Radical media, politics and culture.

<I>Polygraph</i> 18: "Biopolitics, Narrative, Temporality"

Anonymous Comrade writes:

"Biopolitics, Narrative, Temporality"
Polygraph 18


Polygraph: An International Journal of Culture and Politics, is seeking submissions for its next issue, "Biopolitics, Narrative, Temporality."

Call for Papers

Contemporary accounts of politics often coincide with strategies, theories, and experiences of temporality, whether they be historical periodizations, the experience of everyday life, or attempts to give figural or concrete form to such experiences through narration. If we understand narrative as the principal and necessary means through which one is able to make sense of time and temporal experience (and therefore also social change), we must recognize the centrality of narrative to any attempt to think politically; if we reject this claim, we must account for one's ability to make sense of lived experience in some other way.

▶ PROVIDED DATA
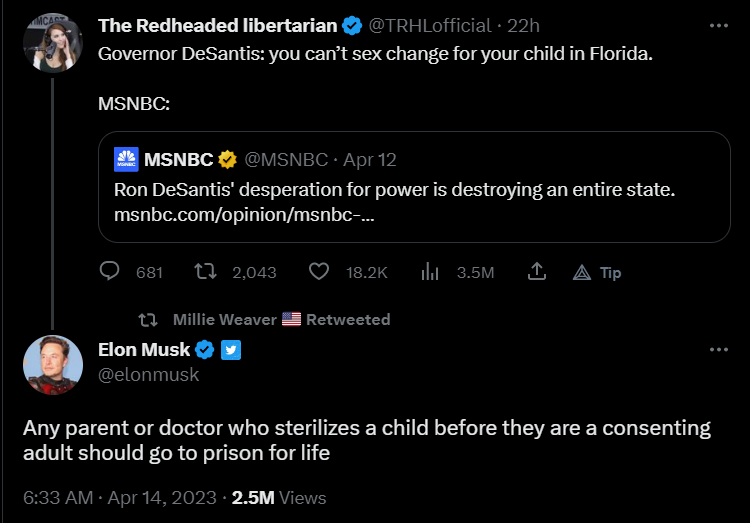Click the reply speech bubble icon
The width and height of the screenshot is (750, 523).
point(110,271)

▶ ACTIONS TO TAKE
1 - What title does the call for papers give the next Polygraph issue?
2 - Please write out the part of the call for papers that begins at the words "Call for Papers" and stops after "some other way.", swapping "narrative" for "storytelling".

▶ EXERCISE ANSWERS
1 - Biopolitics, Narrative, Temporality

2 -
Call for Papers

Contemporary accounts of politics often coincide with strategies, theories, and experiences of temporality, whether they be historical periodizations, the experience of everyday life, or attempts to give figural or concrete form to such experiences through narration. If we understand storytelling as the principal and necessary means through which one is able to make sense of time and temporal experience (and therefore also social change), we must recognize the centrality of storytelling to any attempt to think politically; if we reject this claim, we must account for one's ability to make sense of lived experience in some other way.